╔══

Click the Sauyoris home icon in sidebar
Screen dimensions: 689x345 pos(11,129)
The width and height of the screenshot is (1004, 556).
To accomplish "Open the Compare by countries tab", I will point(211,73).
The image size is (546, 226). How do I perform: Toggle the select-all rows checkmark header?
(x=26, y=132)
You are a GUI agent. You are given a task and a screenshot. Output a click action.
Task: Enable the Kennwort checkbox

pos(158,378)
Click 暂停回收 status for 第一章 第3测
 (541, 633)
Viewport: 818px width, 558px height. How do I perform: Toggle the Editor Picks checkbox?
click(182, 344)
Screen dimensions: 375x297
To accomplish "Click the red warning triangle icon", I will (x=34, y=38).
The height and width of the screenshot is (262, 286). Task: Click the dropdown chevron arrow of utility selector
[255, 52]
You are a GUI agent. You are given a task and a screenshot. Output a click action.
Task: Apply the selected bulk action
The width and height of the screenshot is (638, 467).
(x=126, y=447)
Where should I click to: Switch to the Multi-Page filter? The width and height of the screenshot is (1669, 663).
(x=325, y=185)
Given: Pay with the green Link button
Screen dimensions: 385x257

╚══

*Your goal*. Please rewrite every line of the listing above, changing "screenshot" to "screen capture" and leaving everything else as it is.

*Final answer*.
Click the Sauyoris home icon in sidebar
Screen dimensions: 689x345 pos(11,129)
The width and height of the screen capture is (1004, 556).
To accomplish "Open the Compare by countries tab", I will point(211,73).
The image size is (546, 226). How do I perform: Toggle the select-all rows checkmark header?
(x=26, y=132)
You are a GUI agent. You are given a task and a screen capture. Output a click action.
Task: Enable the Kennwort checkbox

pos(158,378)
Click 暂停回收 status for 第一章 第3测
 (541, 633)
Viewport: 818px width, 558px height. How do I perform: Toggle the Editor Picks checkbox?
click(182, 344)
Screen dimensions: 375x297
To accomplish "Click the red warning triangle icon", I will (x=34, y=38).
The height and width of the screen capture is (262, 286). Task: Click the dropdown chevron arrow of utility selector
[255, 52]
You are a GUI agent. You are given a task and a screen capture. Output a click action.
Task: Apply the selected bulk action
The width and height of the screen capture is (638, 467).
(x=126, y=447)
Where should I click to: Switch to the Multi-Page filter? The width and height of the screen capture is (1669, 663).
(x=325, y=185)
Given: Pay with the green Link button
Screen dimensions: 385x257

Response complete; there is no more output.